Overall, respondents preferred retaining the current suspension system but improving its clarity, communication, support, and educational focus. The report effectively recommends keeping and enhancing the suspension regime, though government timelines for wider behavioural penalty reform remain unclear.

Temporary medical staff following Isle of Wight FTT decision

HMRC have responded to enquiries about the implications of the FTT decision in Isle of Wight (IoW) Trust, and say it creates a complex cross-departmental piece of work, which makes it vitally important for HMRC to fully consider the impact across the whole supply market before we set out a clear and comprehensive policy.

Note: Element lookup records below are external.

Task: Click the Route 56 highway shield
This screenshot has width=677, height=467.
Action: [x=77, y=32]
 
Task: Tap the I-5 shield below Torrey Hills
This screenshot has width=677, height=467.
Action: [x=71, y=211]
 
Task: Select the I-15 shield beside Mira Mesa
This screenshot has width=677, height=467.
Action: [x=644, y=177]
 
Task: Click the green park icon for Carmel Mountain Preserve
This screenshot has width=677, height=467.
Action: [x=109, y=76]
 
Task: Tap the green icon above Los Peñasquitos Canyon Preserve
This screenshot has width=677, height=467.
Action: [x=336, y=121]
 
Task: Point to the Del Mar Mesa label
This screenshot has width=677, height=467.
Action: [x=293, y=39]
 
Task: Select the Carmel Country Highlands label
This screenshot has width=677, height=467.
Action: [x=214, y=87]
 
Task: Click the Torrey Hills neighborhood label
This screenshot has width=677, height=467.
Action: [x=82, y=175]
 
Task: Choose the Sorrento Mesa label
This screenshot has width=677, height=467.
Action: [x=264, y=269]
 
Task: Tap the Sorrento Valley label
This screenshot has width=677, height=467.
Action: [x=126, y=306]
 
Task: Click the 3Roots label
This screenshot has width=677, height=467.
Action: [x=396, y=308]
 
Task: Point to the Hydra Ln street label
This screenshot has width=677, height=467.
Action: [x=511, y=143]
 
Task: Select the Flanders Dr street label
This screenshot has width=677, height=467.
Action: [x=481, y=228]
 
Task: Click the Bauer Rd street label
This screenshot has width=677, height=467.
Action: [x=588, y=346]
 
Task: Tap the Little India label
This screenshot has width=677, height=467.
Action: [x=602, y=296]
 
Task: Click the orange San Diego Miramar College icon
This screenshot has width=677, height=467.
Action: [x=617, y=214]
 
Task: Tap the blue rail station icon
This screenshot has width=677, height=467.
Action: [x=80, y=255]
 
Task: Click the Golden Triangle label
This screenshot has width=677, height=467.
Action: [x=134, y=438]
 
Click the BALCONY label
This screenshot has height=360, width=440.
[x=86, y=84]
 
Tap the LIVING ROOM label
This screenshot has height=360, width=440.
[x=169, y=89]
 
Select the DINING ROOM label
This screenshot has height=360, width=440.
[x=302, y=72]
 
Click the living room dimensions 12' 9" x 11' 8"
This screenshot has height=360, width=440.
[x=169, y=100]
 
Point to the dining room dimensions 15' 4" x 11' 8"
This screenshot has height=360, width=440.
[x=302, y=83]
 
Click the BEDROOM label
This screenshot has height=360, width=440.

They recognise the growing need to reach conclusions on the implications of the IoW decision. However, HMRC is still currently conducting a policy review and has reserved its position on these matters. Whilst this review is ongoing, it is not possible to provide a definitive interpretation of the current position or HMRC’s future intentions.

HMRC has engaged with stakeholders to better understand the operational realities and acknowledges taxpayer concerns. HMRC is committed to providing clear and comprehensive guidance at the earliest opportunity and will share further clarification as soon as the guidance is updated.